If fiat currency has an inflationary bias, does something like a Gold Standard have a deflationary bias? If so, anyone have a link that explains this in some detail?
Don't have a link offhand, but a convertible fixed rate regime has less policy space than a non-convertible flexible rate regime, so govt is less able to addressing shifts in non-govt saving desire with its fiscal balance. Under a non-convertible flexible rate regime, there is no operational limit on deficits other than availability of real real resources relative to effective demand, i.e. the financial constraint is inflation. But under a convertible fixed rate regime, the size of the fiscal balance is limited by gold reserves and conversion rate. To get more gold without getting it from net exports, govt has to buy it which means the cb issuing more currency. This depresses the fx rate and induces more conversion. the way to prevent excessive convertibility is to raise interest rates, which chokes off the economy by driving up the cost of credit.That is to say, the eye is on changes in conversion rate domestically and externally. Setting the interest rate high enough to prevent excessive conversion of the currency into gold becomes a policy requirement, so domestic policy has to be subservient to the exogenous requirement that convertibility imposes.With free trade, external policy cannot be addressed directly, e.g., with changes in tariffs, but must be addressed indirectly through interest rates. Elevated interests rates to prevent conversion also result in elevated domestic saving. If deficits do not offset, non-govt saving then economic contraction will ensue. So the mechanics of maintaining the fx rate are addressed pretty much the same as with increasing domestic inflation rate now, that is, by increasing UE.The upshot is that with the increased policy space provided by a non-convertible flexible rate regime, a govt can adjust its fiscal balance to address increased rate of saving without focusing on the interest rate, but under a convertible system, managing the interest rate and fx rate become crucial to managing convertibility. This creates a deflationary bias when non-govt saving desire increases and there is little policy space to address it.

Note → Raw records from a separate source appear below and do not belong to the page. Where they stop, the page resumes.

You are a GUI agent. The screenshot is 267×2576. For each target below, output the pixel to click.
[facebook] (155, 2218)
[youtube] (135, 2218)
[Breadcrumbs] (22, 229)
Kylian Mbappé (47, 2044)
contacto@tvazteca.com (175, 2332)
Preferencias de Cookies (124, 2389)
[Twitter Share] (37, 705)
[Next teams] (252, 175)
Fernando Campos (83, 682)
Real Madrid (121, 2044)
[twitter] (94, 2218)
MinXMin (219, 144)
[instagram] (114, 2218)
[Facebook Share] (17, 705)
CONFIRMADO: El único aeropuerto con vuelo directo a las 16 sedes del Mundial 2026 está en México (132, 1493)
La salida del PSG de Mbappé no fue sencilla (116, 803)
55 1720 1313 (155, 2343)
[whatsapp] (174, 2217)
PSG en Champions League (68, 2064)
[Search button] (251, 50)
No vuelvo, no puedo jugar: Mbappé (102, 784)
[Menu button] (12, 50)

Gold standard cycles repetitively through boom and bust, with the busts being particularly bad.The economy would grow and wages would rise as credit expanded relative to the stock of gold, then as inflation began to appear credit would be suddenly contracted (by banks) and interest rates raised (by government and banks), leading to a crash, business failures, bank panics and bank collapses, bankruptcies and high unemployment. This would then lead to wages and prices being forced down, leading to the cycle starting over again. In the short term prices were more volatile under the gold standard.